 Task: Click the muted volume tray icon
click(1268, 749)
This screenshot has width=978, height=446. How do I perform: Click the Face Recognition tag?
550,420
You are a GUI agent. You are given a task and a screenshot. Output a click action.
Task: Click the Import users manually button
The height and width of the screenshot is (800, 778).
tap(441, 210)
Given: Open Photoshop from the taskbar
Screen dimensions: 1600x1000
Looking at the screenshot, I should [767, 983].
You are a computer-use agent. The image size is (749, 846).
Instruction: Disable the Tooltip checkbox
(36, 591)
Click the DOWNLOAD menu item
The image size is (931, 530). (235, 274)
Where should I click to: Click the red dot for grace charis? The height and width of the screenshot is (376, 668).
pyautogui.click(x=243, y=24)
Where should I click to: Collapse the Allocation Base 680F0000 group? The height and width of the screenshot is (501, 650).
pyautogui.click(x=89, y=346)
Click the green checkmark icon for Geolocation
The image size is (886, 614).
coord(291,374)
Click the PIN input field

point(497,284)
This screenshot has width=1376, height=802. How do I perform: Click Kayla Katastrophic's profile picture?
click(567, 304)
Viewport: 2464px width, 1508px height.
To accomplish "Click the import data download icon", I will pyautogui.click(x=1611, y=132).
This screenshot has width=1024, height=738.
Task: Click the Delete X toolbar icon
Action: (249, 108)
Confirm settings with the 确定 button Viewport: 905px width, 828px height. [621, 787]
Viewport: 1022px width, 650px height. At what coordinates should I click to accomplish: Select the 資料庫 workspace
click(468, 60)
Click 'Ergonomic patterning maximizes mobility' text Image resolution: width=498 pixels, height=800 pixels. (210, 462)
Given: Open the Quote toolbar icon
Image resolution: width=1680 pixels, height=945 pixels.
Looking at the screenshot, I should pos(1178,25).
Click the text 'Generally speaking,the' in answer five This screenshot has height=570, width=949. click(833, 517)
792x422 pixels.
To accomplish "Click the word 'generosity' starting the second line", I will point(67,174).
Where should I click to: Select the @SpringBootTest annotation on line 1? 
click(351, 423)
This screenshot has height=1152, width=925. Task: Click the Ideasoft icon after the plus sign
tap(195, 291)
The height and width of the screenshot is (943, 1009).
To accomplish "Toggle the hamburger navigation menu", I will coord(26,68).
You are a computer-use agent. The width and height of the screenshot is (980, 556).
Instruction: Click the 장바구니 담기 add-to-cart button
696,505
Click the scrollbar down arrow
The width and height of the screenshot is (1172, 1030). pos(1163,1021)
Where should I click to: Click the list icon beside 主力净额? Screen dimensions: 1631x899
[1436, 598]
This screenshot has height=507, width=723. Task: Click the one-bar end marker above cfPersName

▶ [The problem]:
When a line above includes the word "computer", please list that line.

▶ [Solution to this exercise]:
You are a computer-use agent. The image size is (749, 846).
You are a computer-use agent. The width and height of the screenshot is (980, 556).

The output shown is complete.